**PROBLEM**
The answer must consist of each line of the records below that contains the string "June".

● ● ● ● ● ● ●

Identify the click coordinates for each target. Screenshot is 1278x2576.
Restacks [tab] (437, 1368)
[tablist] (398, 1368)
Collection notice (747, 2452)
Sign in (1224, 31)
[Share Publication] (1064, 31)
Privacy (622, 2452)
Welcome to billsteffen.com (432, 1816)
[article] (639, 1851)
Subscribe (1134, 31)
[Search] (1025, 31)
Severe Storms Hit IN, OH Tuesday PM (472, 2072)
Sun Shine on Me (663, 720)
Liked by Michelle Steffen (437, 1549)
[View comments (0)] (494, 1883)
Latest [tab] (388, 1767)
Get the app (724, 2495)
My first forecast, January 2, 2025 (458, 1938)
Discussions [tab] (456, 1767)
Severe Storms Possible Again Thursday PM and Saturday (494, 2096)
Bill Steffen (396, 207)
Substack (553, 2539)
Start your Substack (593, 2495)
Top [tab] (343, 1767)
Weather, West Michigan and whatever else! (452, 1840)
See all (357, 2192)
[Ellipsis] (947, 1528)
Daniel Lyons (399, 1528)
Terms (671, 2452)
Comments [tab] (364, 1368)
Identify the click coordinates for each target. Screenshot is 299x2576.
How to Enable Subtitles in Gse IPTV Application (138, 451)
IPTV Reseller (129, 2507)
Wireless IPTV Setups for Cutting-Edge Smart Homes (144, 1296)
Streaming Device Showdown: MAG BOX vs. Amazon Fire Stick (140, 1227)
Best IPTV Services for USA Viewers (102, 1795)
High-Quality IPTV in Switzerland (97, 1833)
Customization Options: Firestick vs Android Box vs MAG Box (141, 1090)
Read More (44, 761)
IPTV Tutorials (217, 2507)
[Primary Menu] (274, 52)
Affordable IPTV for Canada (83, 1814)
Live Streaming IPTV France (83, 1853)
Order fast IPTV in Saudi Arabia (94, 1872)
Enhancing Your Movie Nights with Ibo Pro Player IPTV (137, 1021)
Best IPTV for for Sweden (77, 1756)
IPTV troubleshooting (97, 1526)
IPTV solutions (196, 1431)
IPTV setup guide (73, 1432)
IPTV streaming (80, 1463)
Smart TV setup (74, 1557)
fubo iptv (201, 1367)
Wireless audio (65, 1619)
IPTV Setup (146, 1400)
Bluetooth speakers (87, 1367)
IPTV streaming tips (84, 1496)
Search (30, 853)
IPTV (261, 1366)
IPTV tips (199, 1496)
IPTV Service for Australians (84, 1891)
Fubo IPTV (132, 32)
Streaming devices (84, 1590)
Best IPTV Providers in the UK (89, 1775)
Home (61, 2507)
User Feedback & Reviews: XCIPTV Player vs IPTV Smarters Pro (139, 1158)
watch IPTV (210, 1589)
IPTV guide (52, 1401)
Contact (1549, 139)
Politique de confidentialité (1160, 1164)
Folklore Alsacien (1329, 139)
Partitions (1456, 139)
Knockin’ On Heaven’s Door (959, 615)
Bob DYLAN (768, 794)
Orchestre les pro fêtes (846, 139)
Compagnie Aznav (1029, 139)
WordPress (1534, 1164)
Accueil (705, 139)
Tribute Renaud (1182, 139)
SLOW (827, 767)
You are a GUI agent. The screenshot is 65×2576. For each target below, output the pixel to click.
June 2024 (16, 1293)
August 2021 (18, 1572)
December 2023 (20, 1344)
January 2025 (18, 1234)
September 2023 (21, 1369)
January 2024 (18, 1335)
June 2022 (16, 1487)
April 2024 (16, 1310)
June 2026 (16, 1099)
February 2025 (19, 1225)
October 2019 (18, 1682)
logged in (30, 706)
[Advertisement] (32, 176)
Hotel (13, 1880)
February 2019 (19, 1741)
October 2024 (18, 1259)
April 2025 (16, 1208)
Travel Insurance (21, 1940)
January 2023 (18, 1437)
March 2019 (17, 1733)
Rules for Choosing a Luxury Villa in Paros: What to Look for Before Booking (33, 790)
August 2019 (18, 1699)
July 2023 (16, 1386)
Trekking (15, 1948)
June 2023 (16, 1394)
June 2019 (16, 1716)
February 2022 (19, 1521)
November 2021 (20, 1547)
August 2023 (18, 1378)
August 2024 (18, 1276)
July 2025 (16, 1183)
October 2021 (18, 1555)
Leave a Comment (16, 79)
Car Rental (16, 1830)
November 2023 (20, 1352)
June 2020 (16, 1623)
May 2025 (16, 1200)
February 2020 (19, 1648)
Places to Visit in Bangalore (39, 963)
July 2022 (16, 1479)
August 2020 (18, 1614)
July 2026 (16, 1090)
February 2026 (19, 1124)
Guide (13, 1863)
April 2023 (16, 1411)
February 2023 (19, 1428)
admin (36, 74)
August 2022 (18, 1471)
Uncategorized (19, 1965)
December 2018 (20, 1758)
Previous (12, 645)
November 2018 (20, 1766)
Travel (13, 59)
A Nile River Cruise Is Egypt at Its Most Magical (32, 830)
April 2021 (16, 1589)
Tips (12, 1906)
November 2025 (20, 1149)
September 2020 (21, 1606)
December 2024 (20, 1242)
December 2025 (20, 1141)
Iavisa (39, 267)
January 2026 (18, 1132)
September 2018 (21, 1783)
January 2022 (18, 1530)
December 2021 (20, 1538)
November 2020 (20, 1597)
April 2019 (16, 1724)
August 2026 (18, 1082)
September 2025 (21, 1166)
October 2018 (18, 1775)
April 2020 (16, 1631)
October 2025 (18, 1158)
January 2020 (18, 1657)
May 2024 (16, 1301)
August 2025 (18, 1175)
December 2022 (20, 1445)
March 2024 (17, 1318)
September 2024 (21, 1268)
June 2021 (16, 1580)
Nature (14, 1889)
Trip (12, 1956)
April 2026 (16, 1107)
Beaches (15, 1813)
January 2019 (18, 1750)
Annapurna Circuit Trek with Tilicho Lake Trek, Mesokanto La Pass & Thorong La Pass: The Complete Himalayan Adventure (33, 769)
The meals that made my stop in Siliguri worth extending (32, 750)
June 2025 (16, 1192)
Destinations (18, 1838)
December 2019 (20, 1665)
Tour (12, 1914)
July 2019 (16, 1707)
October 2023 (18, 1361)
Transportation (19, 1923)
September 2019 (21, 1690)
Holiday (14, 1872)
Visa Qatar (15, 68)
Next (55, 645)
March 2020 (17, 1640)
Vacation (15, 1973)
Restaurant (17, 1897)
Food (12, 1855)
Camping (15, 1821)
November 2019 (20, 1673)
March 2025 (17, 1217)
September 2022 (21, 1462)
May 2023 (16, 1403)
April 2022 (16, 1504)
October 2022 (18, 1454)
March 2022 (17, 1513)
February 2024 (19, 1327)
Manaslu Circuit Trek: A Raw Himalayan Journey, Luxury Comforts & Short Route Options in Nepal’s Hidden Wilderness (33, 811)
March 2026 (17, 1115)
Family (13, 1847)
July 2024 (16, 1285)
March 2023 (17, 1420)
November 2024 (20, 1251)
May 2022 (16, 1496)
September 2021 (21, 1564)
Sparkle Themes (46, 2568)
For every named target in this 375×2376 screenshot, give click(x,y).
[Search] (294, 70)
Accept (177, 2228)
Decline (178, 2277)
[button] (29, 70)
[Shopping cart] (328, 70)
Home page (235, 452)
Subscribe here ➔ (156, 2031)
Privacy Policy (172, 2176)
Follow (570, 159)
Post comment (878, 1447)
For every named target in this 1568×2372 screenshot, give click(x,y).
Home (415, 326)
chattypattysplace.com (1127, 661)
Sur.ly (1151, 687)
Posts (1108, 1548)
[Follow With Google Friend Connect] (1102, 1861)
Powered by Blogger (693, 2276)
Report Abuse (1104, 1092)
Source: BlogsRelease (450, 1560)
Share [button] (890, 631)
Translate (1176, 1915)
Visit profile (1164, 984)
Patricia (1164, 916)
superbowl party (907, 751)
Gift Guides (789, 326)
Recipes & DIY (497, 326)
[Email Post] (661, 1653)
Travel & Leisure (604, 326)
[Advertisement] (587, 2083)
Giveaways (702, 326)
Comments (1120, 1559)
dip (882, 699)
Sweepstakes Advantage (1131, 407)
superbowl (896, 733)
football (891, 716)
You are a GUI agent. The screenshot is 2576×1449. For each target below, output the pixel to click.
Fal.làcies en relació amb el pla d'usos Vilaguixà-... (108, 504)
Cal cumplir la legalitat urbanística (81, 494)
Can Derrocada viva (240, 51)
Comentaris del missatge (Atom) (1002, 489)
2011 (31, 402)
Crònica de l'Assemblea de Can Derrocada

● ● ● ● ● ● ●

**EXERCISE RESULT**
June 2024 (16, 1293)
June 2022 (16, 1487)
June 2026 (16, 1099)
June 2023 (16, 1394)
June 2019 (16, 1716)
June 2020 (16, 1623)
June 2021 (16, 1580)
June 2025 (16, 1192)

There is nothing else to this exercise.